Thanks also to Mrs. LaPierre’s 8th grade civics students at North Andover Middle School, who brought this important issue to the Legislature’s attention and have been organizing for justice for of Elizabeth Johnson, Jr. throughout the school year.
As mentioned previously, the amendment before us would clear the name of Elizabeth Johnson Jr., a young woman who was convicted of witchcraft in 1693 during the Salem Witch Trials.
The then governor commuted Johnson’s death sentence, but he did so without overturning her conviction, which the Commonwealth never been formally repudiated.
Victims of the Salem Witch Trials have had their names cleared by the General Court on several occasions, including in the early 1700s, in 1957, and—most recently—in 2001.
It is not known why Johnson was not included in previous legislative efforts to exonerate the victims of the Witch Trials.
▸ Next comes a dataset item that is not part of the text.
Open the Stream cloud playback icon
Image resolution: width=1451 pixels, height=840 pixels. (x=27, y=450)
Some people suspect that she was never exonerated because she neither married nor had children, which left her without descendants to advocate on her behalf.
Of course, the fact she was unmarried and childless is likely why she was targeted for accusations of witchcraft in the first place.
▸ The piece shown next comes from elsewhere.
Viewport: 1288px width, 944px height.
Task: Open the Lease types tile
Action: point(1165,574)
Women in 1690s Salem were expected to fill narrowly understood roles of wife, mother, and homemaker.
Anyone who deviated from those rigid roles was considered suspect, immoral, and dangerous—and was therefore vulnerable to accusations of witchcraft.
From that perspective, we can understand the Salem Witch Trials as a moral panic about how some women chose to lead their lives, and as an effort to restrict women’s autonomy and control their choices about marriage and reproduction.
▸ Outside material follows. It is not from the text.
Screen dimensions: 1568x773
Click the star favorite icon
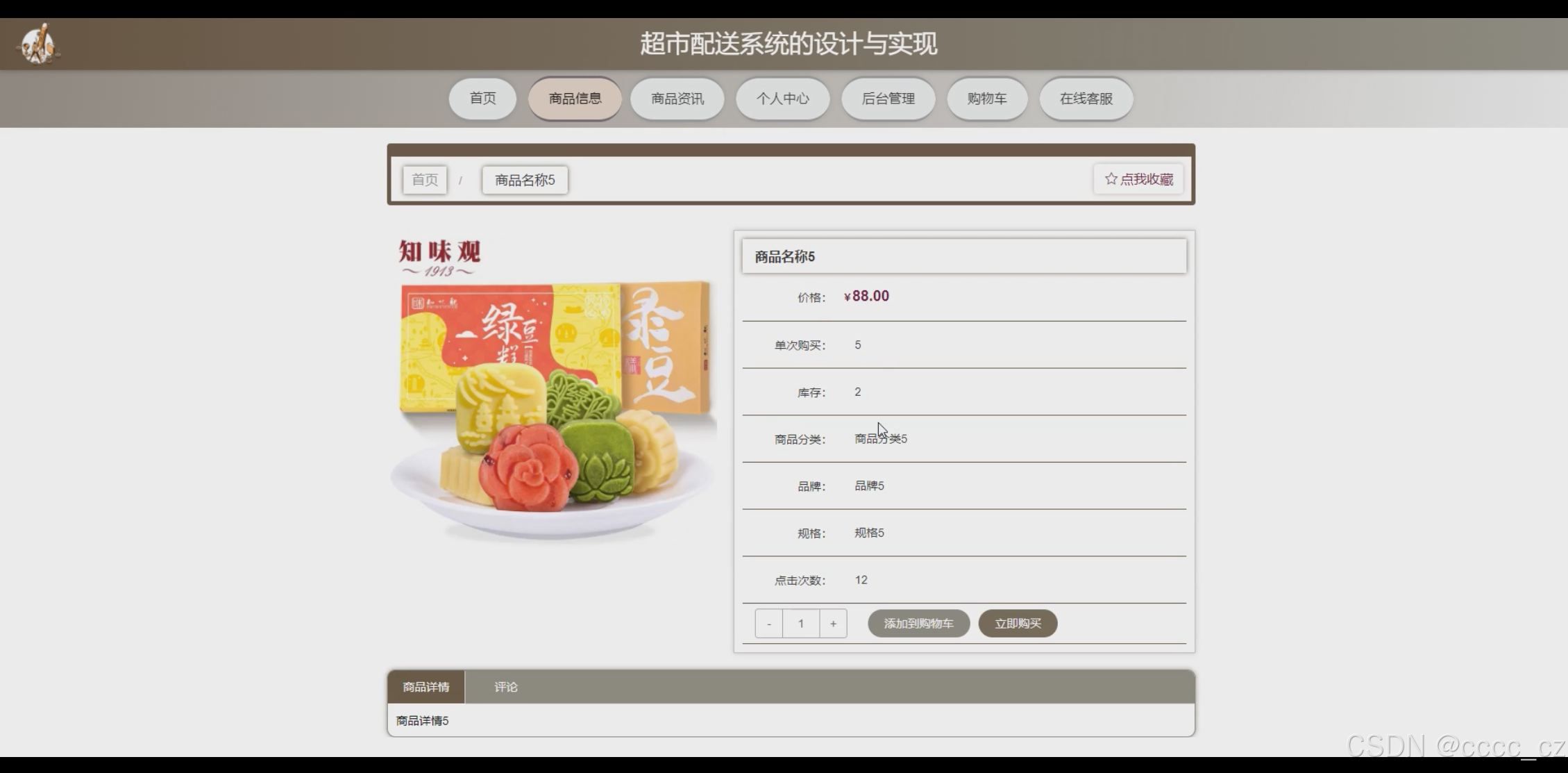[x=1111, y=179]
We may no longer be convicting women of witchcraft, but it won’t be lost on anyone in this chamber that efforts to control women’s lives and bodies have persisted across the centuries to the present day.
Indeed, in the leaked draft of the Supreme Court opinion that would overturn Roe v. Wade, Justice Alito cites favorably to Matthew Hale, a 17th century English jurist who not only popularized the legal notion that a husband cannot rape his wife, but who also presided over several trials in the 1660s in which women were convicted of witchcraft and sentenced to hang.
The settlers in Salem would go on to model their own witch trials on the ones Hale held in England.
I hope that today we will vote to correct a 300-year-old injustice and clear the name of Elizabeth Johnson Jr.
As we consider the amendment before us, I hope that we will reflect on the misogynistic notions of womanhood and female autonomy that led to Johnson’s wrongful conviction.
And I hope that we will also reflect on how that same misogynistic logic could lead to new injustices in the present day.